I've seen several brass players start their warm-up routines with some buzzing on just a mouthpiece or on their horns with the main tuning slide removed. This buzzing involves a lot less resistance than is encountered in normal playing, and it seems like a decent way to start a warm-up. So what's to stop a player from removing all resistance and doing some free buzzing? Would buzzing off the mouthpiece affect your embouchure enough to the point that you shouldn't even consider doing it?
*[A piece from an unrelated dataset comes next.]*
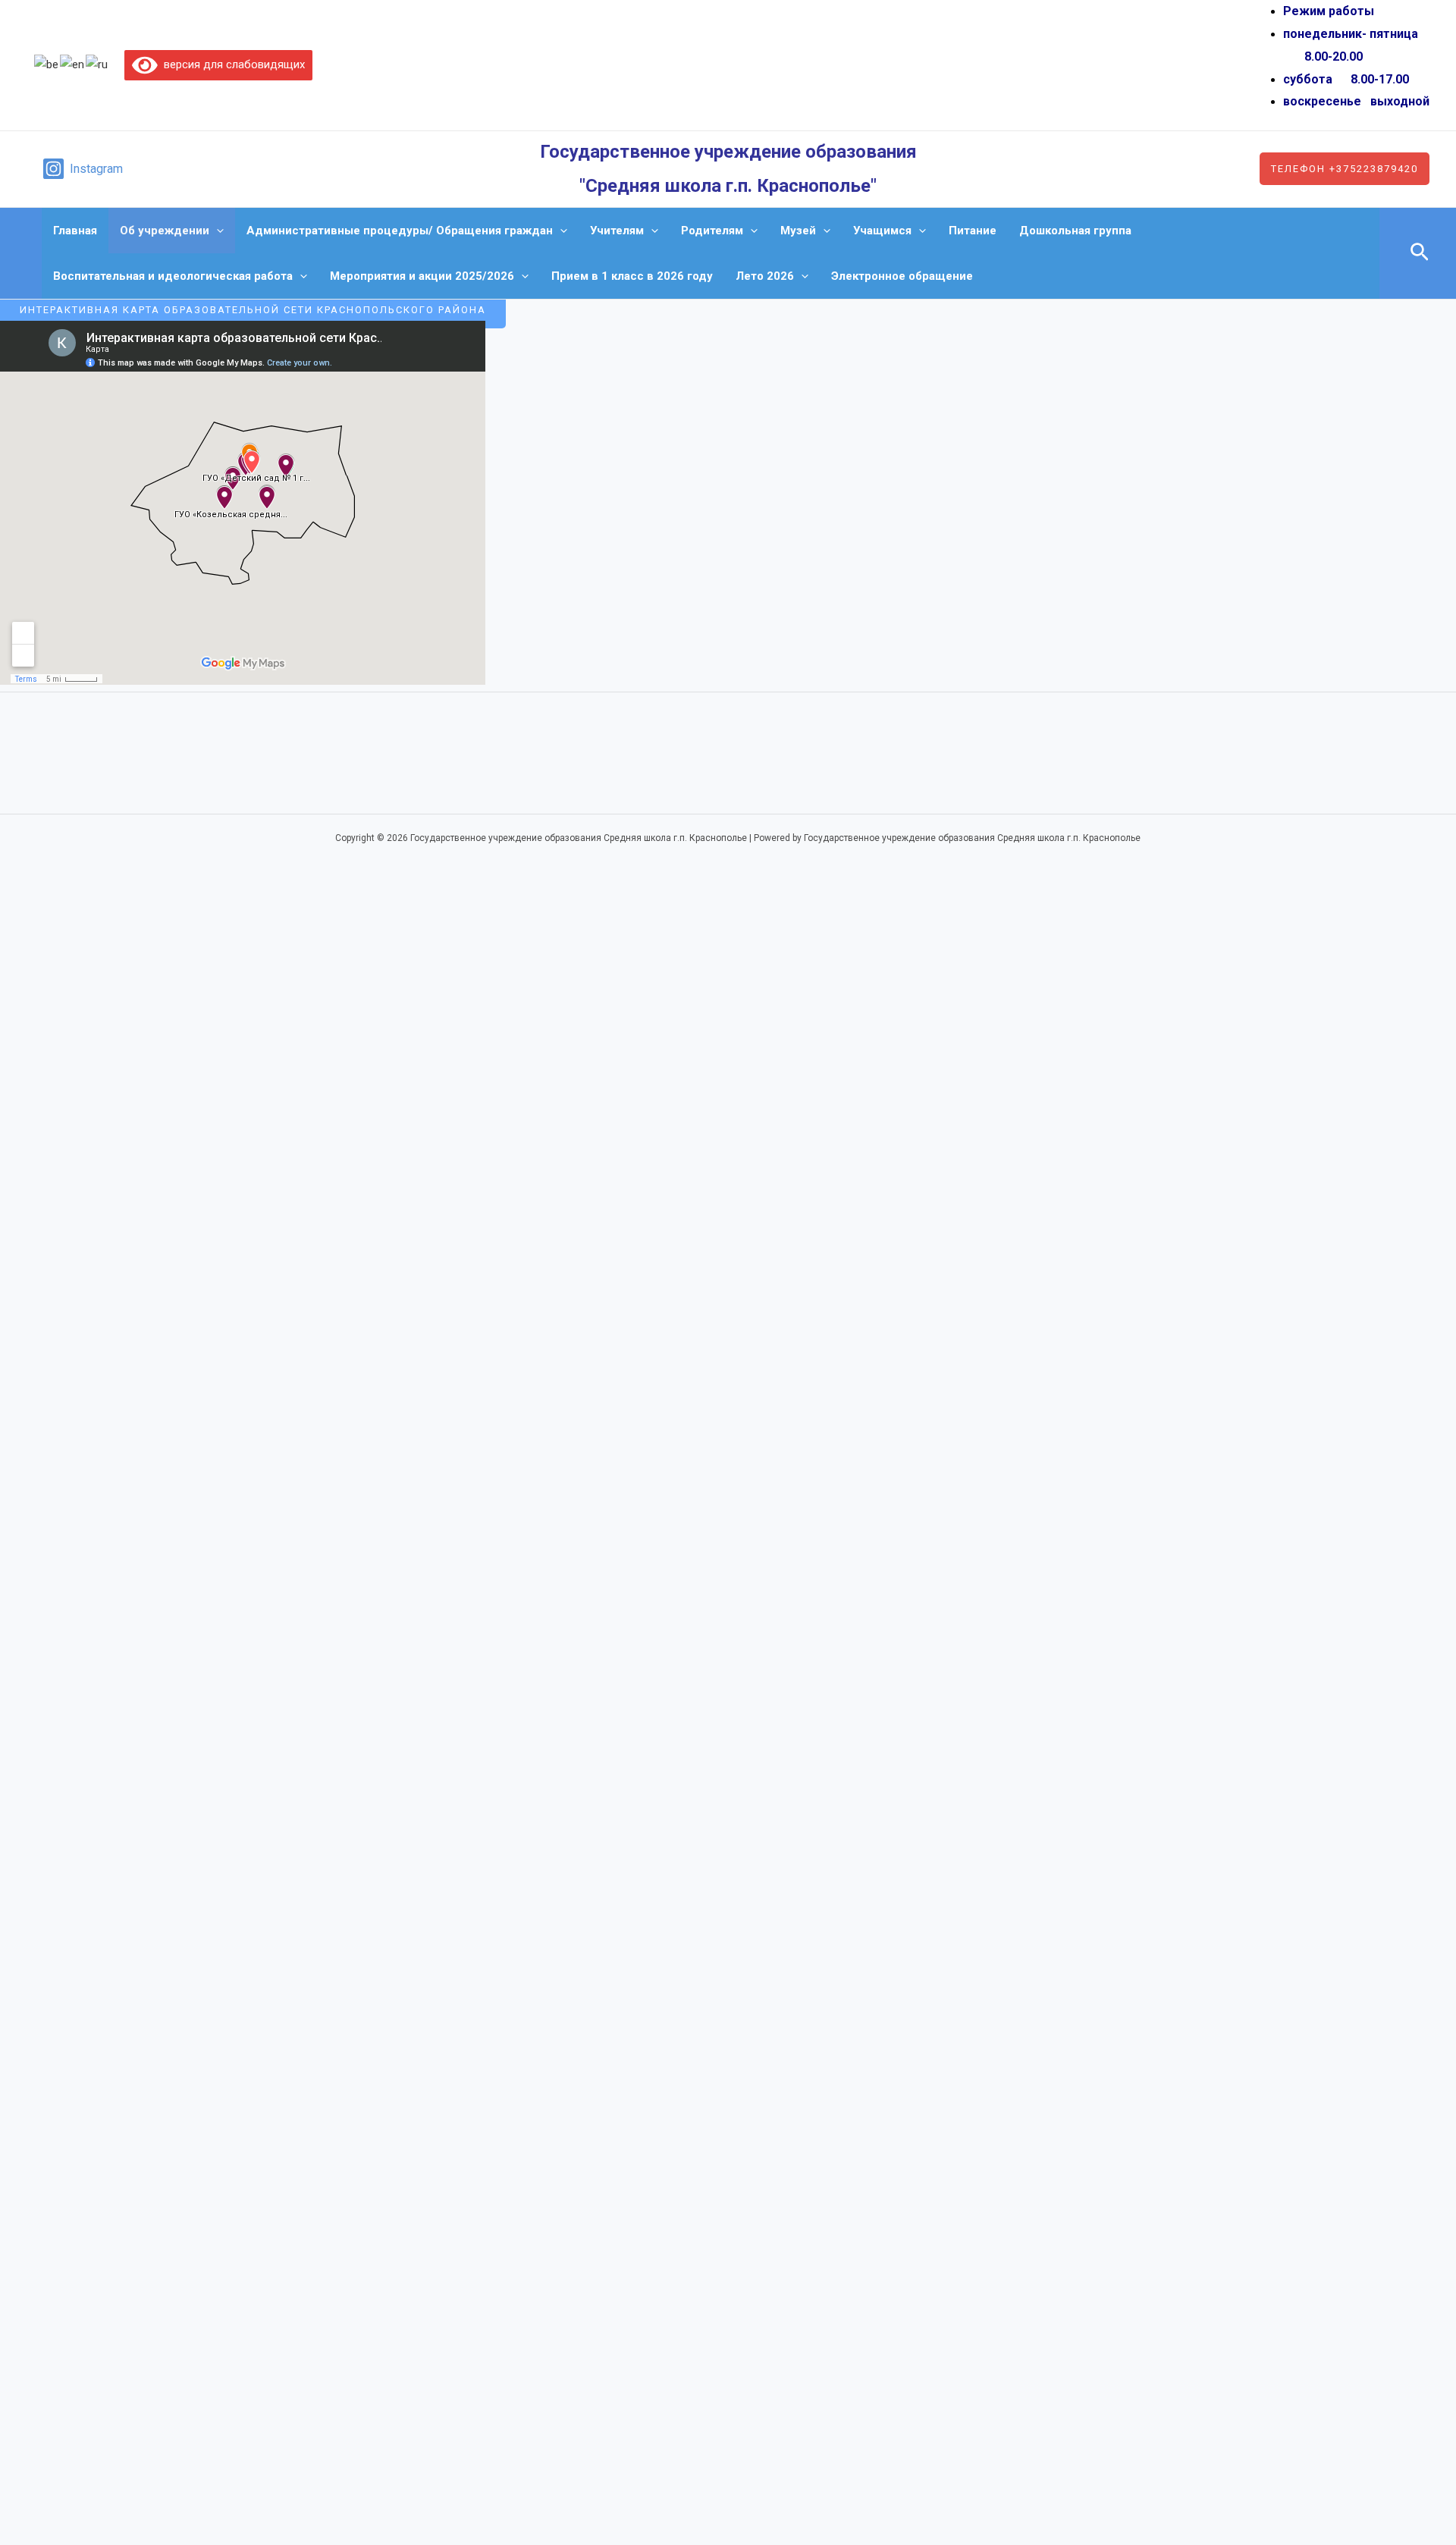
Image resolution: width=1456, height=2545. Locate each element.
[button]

Re: Free Buzzing 14:58 on Thursday, April 28, 2011
The buzzing with a mouthpiece and/or just the leadpipe does remove some resistence but more importantly it removes the restriction of the tube length. Without the length you can play any note which makes the buzzing easier and helps you become more accurate.
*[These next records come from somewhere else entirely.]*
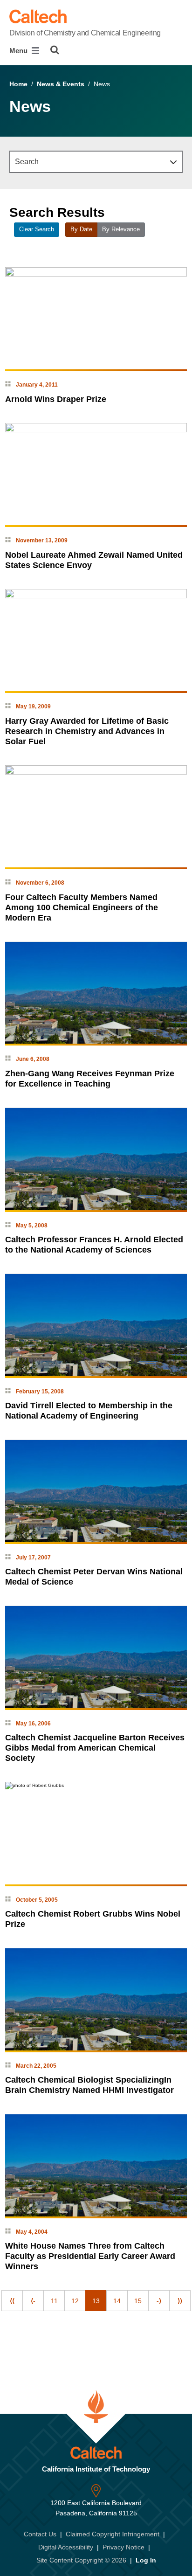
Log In (146, 2560)
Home (18, 84)
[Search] (54, 50)
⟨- (33, 2301)
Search (27, 162)
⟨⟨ (12, 2301)
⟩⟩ (180, 2301)
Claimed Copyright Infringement (112, 2534)
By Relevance (121, 229)
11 (54, 2301)
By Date (81, 229)
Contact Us (40, 2534)
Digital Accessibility (65, 2547)
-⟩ (159, 2301)
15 (138, 2301)
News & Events (60, 84)
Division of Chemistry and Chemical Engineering (85, 33)
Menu (19, 51)
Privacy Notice (123, 2547)
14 (117, 2301)
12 (75, 2301)
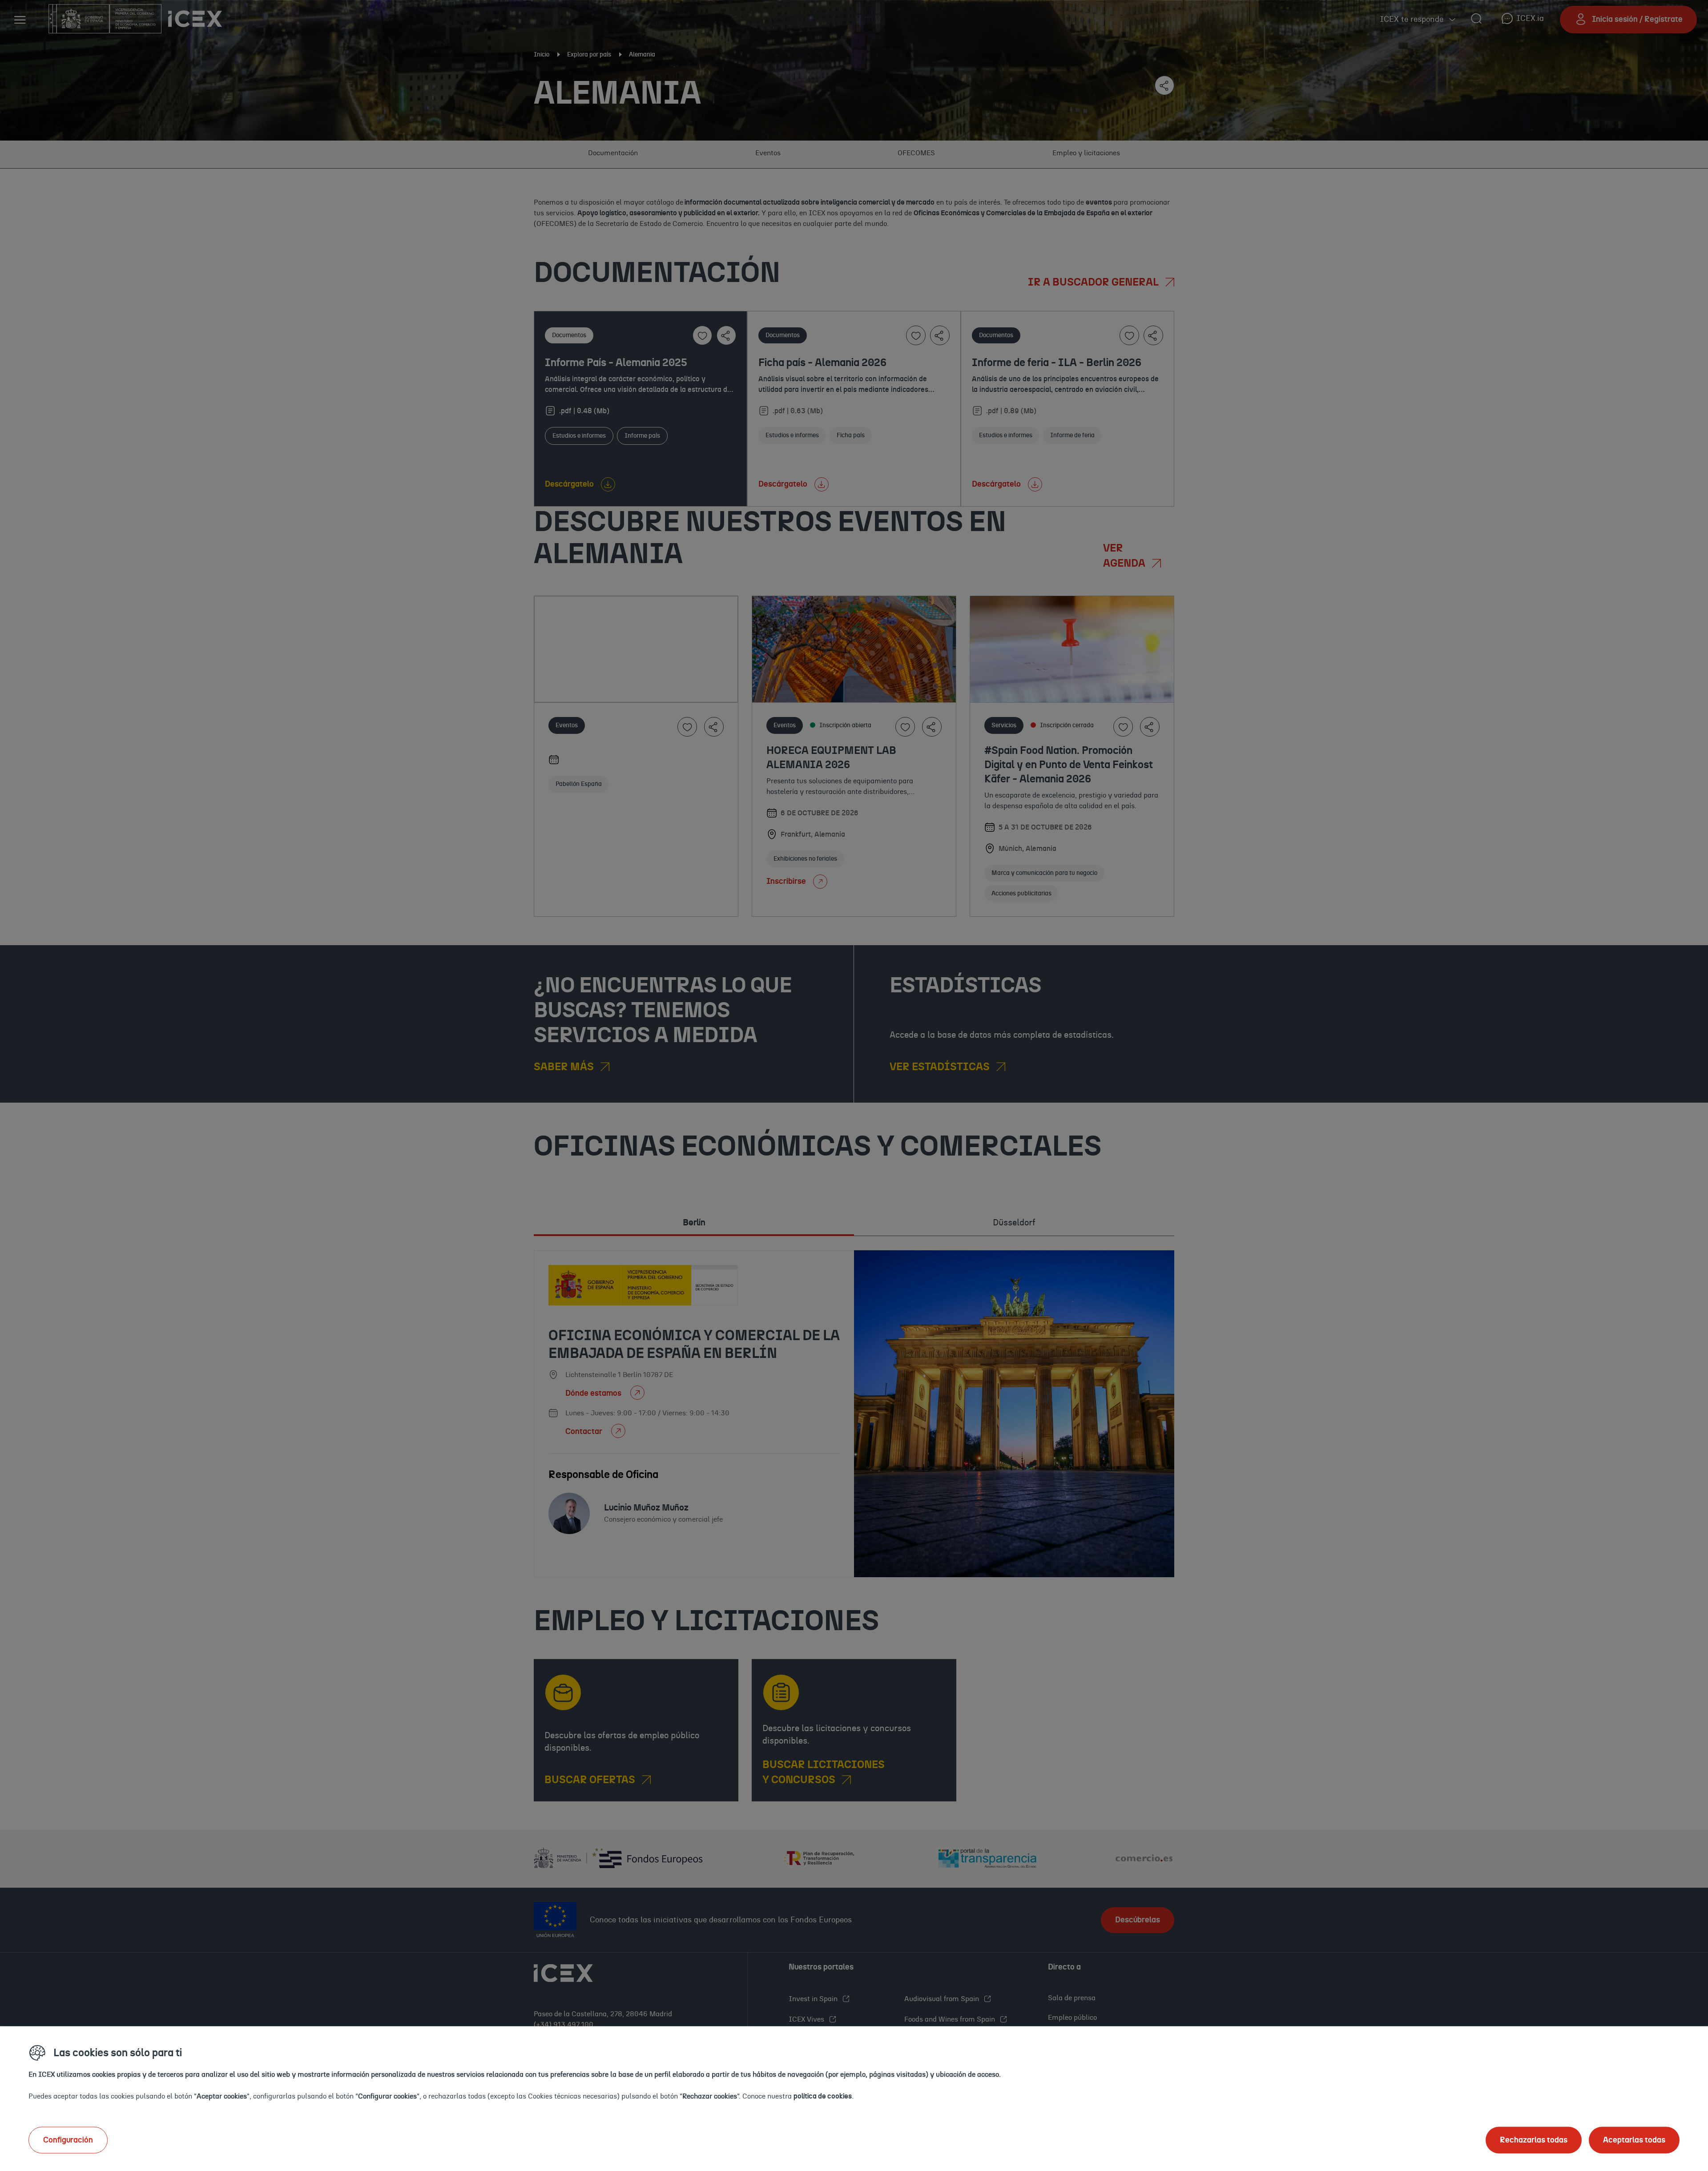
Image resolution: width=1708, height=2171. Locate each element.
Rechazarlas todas (1533, 2140)
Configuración (68, 2140)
I've read a lot about free buzzing being good if only done in small amounts. Most of the anti-free buzzing crowd seems to believe that buzzing without the mouthpiece is bad because without the mouthpiece your lips will function differently. Different muscles will compensate for the lack of the mouthpiece pressure. If that is true then I can see their point. I have been free buzzing for years and I do it often; especially while driving somewhere in the car.
What I like about it is if done with a proper embouchure it is an easy way to warm up, or add to your stamina. However, if you pinch your lips together for support to get a tone then I think it can be a negative thing. I don't think free buzzing has hurt me. I have good stamina and a full 5 octave range. So, done properly it must be good. Done incorrectly it can be disasterous.